----- PAGE -----

Sun Dec 13, 2009, 8:01 PM
You know as I returned to DA after my leave for what was months though I dont know how many I came back being active on here again. Which is fine im working on some new stuff but at the same time it really sucks. I really dont know how to explain it or get it off my chest without exposing the whole thing. Im not one to share personal problems with the world though some on here may know exactly what I'm talking about. Anyways I lost someone on here that was pretty important to me and the more I think about it the more it bothers me. Not like cry idk like I miss talking to them here, on the phone, and a couple other places. If you haven't figured it out already he's a guy. When I left I really didn't give anyone a reason or closure for my leaving I just simply left. And to that one person I should not have done that but I did so that was my mess up. I take all the blame for that. Anyways yea me and the guy did date if your asking me that by now. We were really into one other talked all the time and share intament conversations with one another. It even went as far as saying I love you which is a phrase not to be played with or thrown around. Well when I returned things changed for the not for brighter side. Did I expect him to just wait and see if I'd come back? No but in the same breath we had each others phone numbers and could have talked that way. I never called him because I didn't want to get him in trouble with his parents. I particularily did think they knew of our relationship. I dont know I just think theres so unsaid things between the two of us and some unclosed business. I can't take back what happened and all I can say is I'm sorry. But you know if you really truly love someone to the bottom of your heart those feelings just dont go away and you just dont lose them no matter what. And I know this for a fact because I loved two men in my life (not at the same time) with every being in me and i still love them both even though we aren't together and there's not a thing in this world that I wouldn't do for them. So just to say 'ive moved on and the feelings went away' and telling me you love me just doesnt sit right with me. I don't know if it makes sense to anyone else but it does me and it helps just to ramble on in a journal to get it off your chest.

-----

■ **PROBLEM DESCRIPTION**
Resume the journal entry about missing someone after a long absence, writing on from its final sentence.

----- INFORMATION PROVIDED -----

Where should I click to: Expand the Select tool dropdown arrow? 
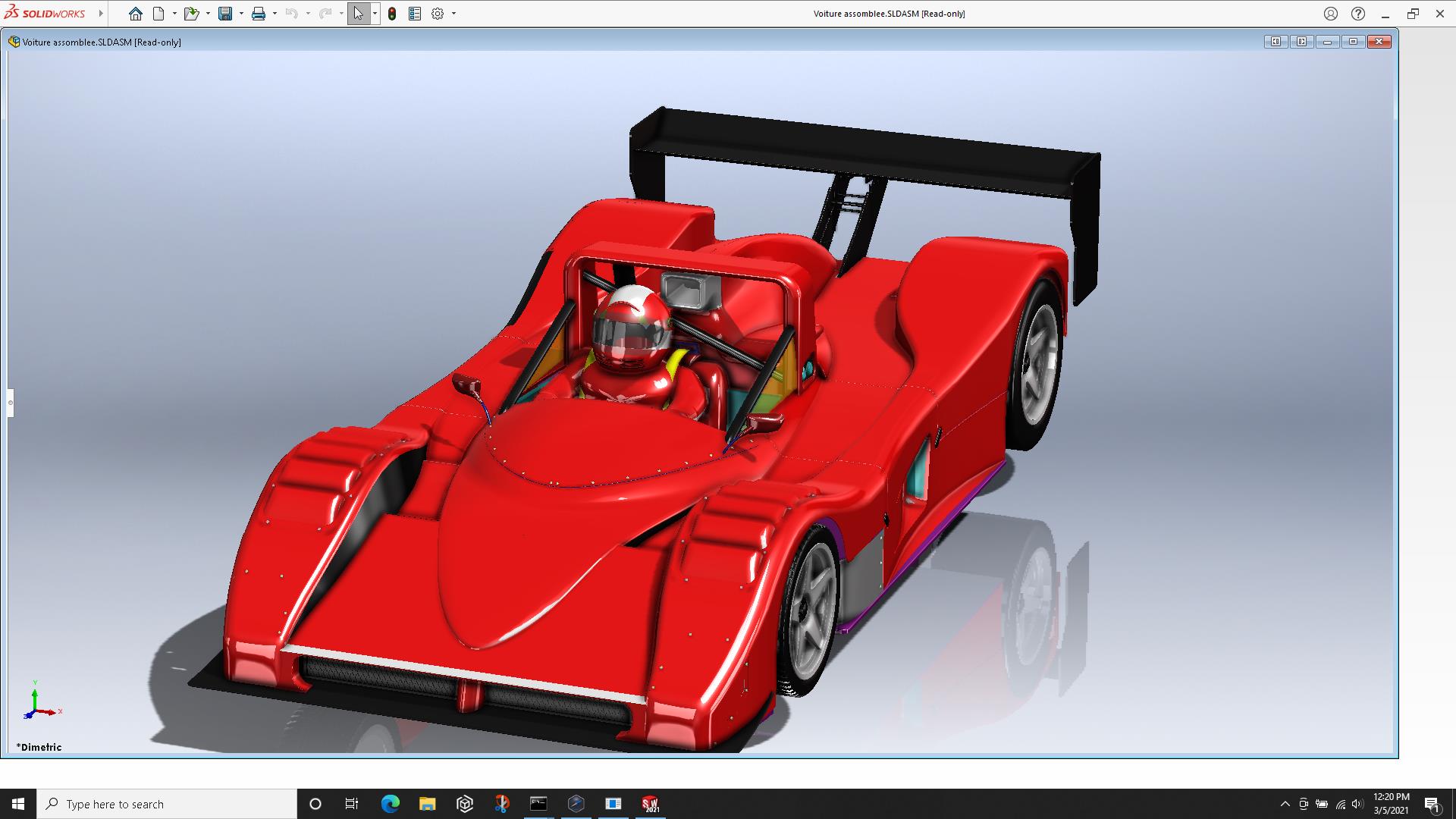point(375,14)
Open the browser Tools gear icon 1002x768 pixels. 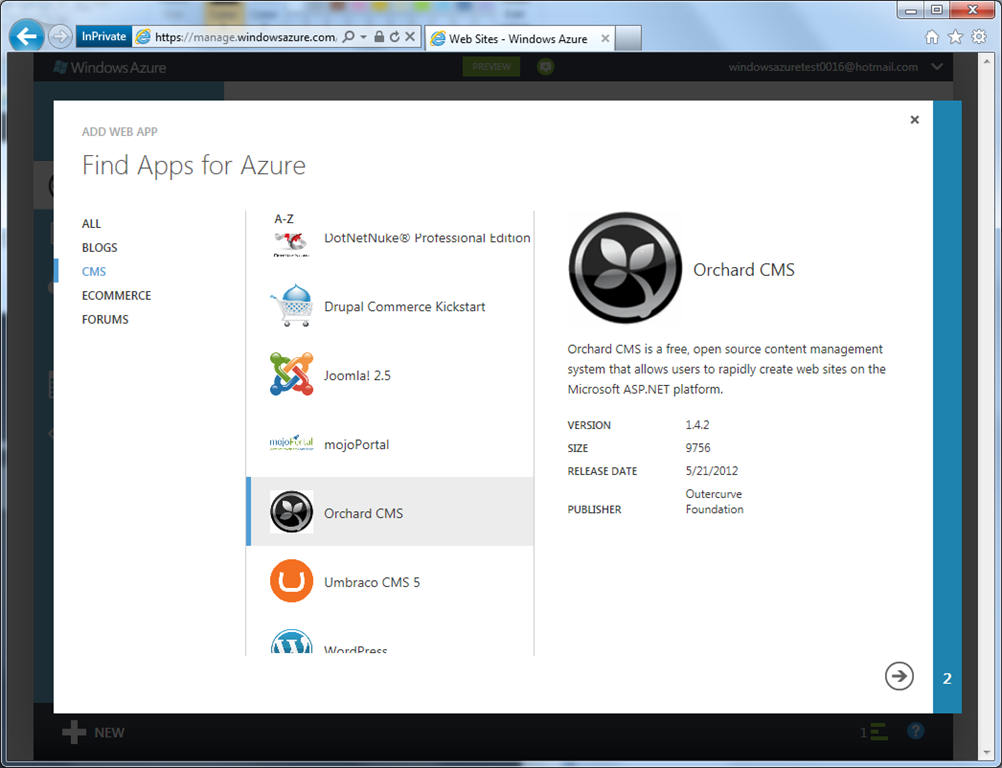[x=979, y=37]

-----

■ **TASK RESPONSE**
  • Mood: Rejected
  • Listening to: nothing
  • Reading: nothing
  • Watching: again nothing
  • Playing: Nothing
  • Eating: nothing
  • Drinking: again nothing

Suprising Enough

Tue Dec 8, 2009, 8:30 AM
Wow I've been gone so long that I don't even think people would rememeber who I am now. lol I really dont know why I left in the first place other than it seems that my life hit the highway and just took off. I miss alot of people here and submitting my art what little I can do. I believe I've even broken hearts on here which is sad to say. I can only say I'm truly sorry to one person and he knows who he is. I do miss you and have even thought about calling your house several times though I don't think your mother would like someone calling from another state. I even still have your gift sitting on my mantel which reminds me of you everyday. Hopefully I can still find the time in my day to come and talk to people here.
I have a new job now. I work at a nursing home as a CNA. It's hell not because I hate the job but because the company makes it unpleasurable. I miss bath and body works horribly.
College is college with lots of work and studying to be done. I'm going to school to be a nurse.
I'm sure I could put alot of things here at the moment but im pretty tired and I have class in a few hours. I'm sure you'll be hearing from me again soon.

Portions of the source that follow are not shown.